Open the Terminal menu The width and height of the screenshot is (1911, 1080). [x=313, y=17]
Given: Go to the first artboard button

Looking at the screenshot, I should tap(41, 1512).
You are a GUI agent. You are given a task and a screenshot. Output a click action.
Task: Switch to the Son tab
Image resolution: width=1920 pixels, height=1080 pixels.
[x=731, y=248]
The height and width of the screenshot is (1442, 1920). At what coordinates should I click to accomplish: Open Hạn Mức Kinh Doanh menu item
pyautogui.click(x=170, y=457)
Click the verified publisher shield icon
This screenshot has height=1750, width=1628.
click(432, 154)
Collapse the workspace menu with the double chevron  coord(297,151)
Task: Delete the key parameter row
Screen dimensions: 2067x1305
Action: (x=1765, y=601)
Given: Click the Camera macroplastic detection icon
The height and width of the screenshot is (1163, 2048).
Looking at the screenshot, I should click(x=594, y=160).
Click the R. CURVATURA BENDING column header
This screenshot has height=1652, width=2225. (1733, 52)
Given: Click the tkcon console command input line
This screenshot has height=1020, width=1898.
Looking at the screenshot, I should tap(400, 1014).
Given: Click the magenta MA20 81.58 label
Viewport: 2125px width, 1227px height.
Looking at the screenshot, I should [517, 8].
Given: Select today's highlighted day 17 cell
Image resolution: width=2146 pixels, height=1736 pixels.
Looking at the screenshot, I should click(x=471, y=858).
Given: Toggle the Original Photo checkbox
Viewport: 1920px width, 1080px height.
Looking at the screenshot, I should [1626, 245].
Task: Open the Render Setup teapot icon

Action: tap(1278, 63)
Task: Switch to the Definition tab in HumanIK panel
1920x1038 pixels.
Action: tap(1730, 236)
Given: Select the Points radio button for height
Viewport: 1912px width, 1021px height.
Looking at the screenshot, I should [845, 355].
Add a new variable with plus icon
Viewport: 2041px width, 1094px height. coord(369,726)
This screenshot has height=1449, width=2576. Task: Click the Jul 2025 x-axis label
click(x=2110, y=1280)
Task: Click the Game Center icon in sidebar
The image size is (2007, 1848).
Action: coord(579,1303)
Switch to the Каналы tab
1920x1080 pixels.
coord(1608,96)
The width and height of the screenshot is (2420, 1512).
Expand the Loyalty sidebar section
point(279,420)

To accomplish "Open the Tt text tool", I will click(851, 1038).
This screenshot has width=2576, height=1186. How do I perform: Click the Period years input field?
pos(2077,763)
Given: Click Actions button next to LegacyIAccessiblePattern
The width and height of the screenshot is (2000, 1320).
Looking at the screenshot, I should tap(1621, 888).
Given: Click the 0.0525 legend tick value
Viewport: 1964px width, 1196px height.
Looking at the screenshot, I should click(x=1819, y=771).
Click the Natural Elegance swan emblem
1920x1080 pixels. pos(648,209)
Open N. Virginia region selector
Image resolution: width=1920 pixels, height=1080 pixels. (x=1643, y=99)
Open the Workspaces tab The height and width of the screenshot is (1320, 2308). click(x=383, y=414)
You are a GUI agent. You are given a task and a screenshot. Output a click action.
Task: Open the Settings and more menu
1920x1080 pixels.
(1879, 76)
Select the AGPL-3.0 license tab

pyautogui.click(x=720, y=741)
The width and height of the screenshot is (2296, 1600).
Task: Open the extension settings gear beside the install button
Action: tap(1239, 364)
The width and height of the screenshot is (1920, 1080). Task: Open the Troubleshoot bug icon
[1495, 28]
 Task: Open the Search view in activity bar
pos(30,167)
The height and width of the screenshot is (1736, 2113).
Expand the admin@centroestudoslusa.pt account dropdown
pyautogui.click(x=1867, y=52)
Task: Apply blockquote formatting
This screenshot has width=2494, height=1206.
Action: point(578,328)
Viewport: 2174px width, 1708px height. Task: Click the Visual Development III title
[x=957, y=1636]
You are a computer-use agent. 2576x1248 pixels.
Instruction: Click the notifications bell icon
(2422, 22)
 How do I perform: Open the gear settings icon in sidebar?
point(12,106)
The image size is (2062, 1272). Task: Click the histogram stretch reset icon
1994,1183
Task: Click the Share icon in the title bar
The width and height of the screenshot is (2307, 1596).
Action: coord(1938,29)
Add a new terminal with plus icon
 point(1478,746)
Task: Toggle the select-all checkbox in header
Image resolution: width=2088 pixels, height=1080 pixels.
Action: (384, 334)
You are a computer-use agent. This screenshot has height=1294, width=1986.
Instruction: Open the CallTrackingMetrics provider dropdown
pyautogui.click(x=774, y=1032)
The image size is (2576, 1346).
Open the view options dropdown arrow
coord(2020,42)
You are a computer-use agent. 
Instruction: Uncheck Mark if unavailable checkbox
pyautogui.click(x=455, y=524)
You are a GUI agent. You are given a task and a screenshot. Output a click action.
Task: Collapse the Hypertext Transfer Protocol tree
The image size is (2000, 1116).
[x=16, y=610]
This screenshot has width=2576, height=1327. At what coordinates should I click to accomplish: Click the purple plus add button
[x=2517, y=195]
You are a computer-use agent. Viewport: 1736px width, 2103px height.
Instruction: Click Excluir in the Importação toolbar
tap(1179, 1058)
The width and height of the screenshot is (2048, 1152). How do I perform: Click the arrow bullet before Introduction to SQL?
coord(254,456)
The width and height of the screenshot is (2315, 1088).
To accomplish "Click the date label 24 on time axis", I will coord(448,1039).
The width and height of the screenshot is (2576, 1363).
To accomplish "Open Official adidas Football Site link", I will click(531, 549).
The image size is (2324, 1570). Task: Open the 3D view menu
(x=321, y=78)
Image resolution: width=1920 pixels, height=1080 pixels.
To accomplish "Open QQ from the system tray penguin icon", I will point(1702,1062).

# WHAT NEEDS TO BE DONE
A verbatim copy of every entry is needed.

# ANSWER TO THE PROBLEM
Open the Terminal menu The width and height of the screenshot is (1911, 1080). [x=313, y=17]
Given: Go to the first artboard button

Looking at the screenshot, I should tap(41, 1512).
You are a GUI agent. You are given a task and a screenshot. Output a click action.
Task: Switch to the Son tab
Image resolution: width=1920 pixels, height=1080 pixels.
[x=731, y=248]
The height and width of the screenshot is (1442, 1920). At what coordinates should I click to accomplish: Open Hạn Mức Kinh Doanh menu item
pyautogui.click(x=170, y=457)
Click the verified publisher shield icon
This screenshot has height=1750, width=1628.
click(432, 154)
Collapse the workspace menu with the double chevron  coord(297,151)
Task: Delete the key parameter row
Screen dimensions: 2067x1305
Action: (x=1765, y=601)
Given: Click the Camera macroplastic detection icon
The height and width of the screenshot is (1163, 2048).
Looking at the screenshot, I should click(x=594, y=160).
Click the R. CURVATURA BENDING column header
This screenshot has height=1652, width=2225. (1733, 52)
Given: Click the tkcon console command input line
This screenshot has height=1020, width=1898.
Looking at the screenshot, I should tap(400, 1014).
Given: Click the magenta MA20 81.58 label
Viewport: 2125px width, 1227px height.
Looking at the screenshot, I should [517, 8].
Given: Select today's highlighted day 17 cell
Image resolution: width=2146 pixels, height=1736 pixels.
Looking at the screenshot, I should click(x=471, y=858).
Given: Toggle the Original Photo checkbox
Viewport: 1920px width, 1080px height.
Looking at the screenshot, I should [1626, 245].
Task: Open the Render Setup teapot icon

Action: tap(1278, 63)
Task: Switch to the Definition tab in HumanIK panel
1920x1038 pixels.
Action: tap(1730, 236)
Given: Select the Points radio button for height
Viewport: 1912px width, 1021px height.
Looking at the screenshot, I should [845, 355].
Add a new variable with plus icon
Viewport: 2041px width, 1094px height. coord(369,726)
This screenshot has height=1449, width=2576. Task: Click the Jul 2025 x-axis label
click(x=2110, y=1280)
Task: Click the Game Center icon in sidebar
The image size is (2007, 1848).
Action: coord(579,1303)
Switch to the Каналы tab
1920x1080 pixels.
coord(1608,96)
The width and height of the screenshot is (2420, 1512).
Expand the Loyalty sidebar section
point(279,420)

To accomplish "Open the Tt text tool", I will click(851, 1038).
This screenshot has width=2576, height=1186. How do I perform: Click the Period years input field?
pos(2077,763)
Given: Click Actions button next to LegacyIAccessiblePattern
The width and height of the screenshot is (2000, 1320).
Looking at the screenshot, I should tap(1621, 888).
Given: Click the 0.0525 legend tick value
Viewport: 1964px width, 1196px height.
Looking at the screenshot, I should click(x=1819, y=771).
Click the Natural Elegance swan emblem
1920x1080 pixels. pos(648,209)
Open N. Virginia region selector
Image resolution: width=1920 pixels, height=1080 pixels. (x=1643, y=99)
Open the Workspaces tab The height and width of the screenshot is (1320, 2308). click(x=383, y=414)
You are a GUI agent. You are given a task and a screenshot. Output a click action.
Task: Open the Settings and more menu
1920x1080 pixels.
(1879, 76)
Select the AGPL-3.0 license tab

pyautogui.click(x=720, y=741)
The width and height of the screenshot is (2296, 1600).
Task: Open the extension settings gear beside the install button
Action: tap(1239, 364)
The width and height of the screenshot is (1920, 1080). Task: Open the Troubleshoot bug icon
[1495, 28]
 Task: Open the Search view in activity bar
pos(30,167)
The height and width of the screenshot is (1736, 2113).
Expand the admin@centroestudoslusa.pt account dropdown
pyautogui.click(x=1867, y=52)
Task: Apply blockquote formatting
This screenshot has width=2494, height=1206.
Action: point(578,328)
Viewport: 2174px width, 1708px height. Task: Click the Visual Development III title
[x=957, y=1636]
You are a computer-use agent. 2576x1248 pixels.
Instruction: Click the notifications bell icon
(2422, 22)
 How do I perform: Open the gear settings icon in sidebar?
point(12,106)
The image size is (2062, 1272). Task: Click the histogram stretch reset icon
1994,1183
Task: Click the Share icon in the title bar
The width and height of the screenshot is (2307, 1596).
Action: coord(1938,29)
Add a new terminal with plus icon
 point(1478,746)
Task: Toggle the select-all checkbox in header
Image resolution: width=2088 pixels, height=1080 pixels.
Action: (384, 334)
You are a computer-use agent. This screenshot has height=1294, width=1986.
Instruction: Open the CallTrackingMetrics provider dropdown
pyautogui.click(x=774, y=1032)
The image size is (2576, 1346).
Open the view options dropdown arrow
coord(2020,42)
You are a computer-use agent. 
Instruction: Uncheck Mark if unavailable checkbox
pyautogui.click(x=455, y=524)
You are a GUI agent. You are given a task and a screenshot. Output a click action.
Task: Collapse the Hypertext Transfer Protocol tree
The image size is (2000, 1116).
[x=16, y=610]
This screenshot has width=2576, height=1327. At what coordinates should I click to accomplish: Click the purple plus add button
[x=2517, y=195]
You are a computer-use agent. Viewport: 1736px width, 2103px height.
Instruction: Click Excluir in the Importação toolbar
tap(1179, 1058)
The width and height of the screenshot is (2048, 1152). How do I perform: Click the arrow bullet before Introduction to SQL?
coord(254,456)
The width and height of the screenshot is (2315, 1088).
To accomplish "Click the date label 24 on time axis", I will coord(448,1039).
The width and height of the screenshot is (2576, 1363).
To accomplish "Open Official adidas Football Site link", I will click(531, 549).
The image size is (2324, 1570). Task: Open the 3D view menu
(x=321, y=78)
Image resolution: width=1920 pixels, height=1080 pixels.
To accomplish "Open QQ from the system tray penguin icon", I will point(1702,1062).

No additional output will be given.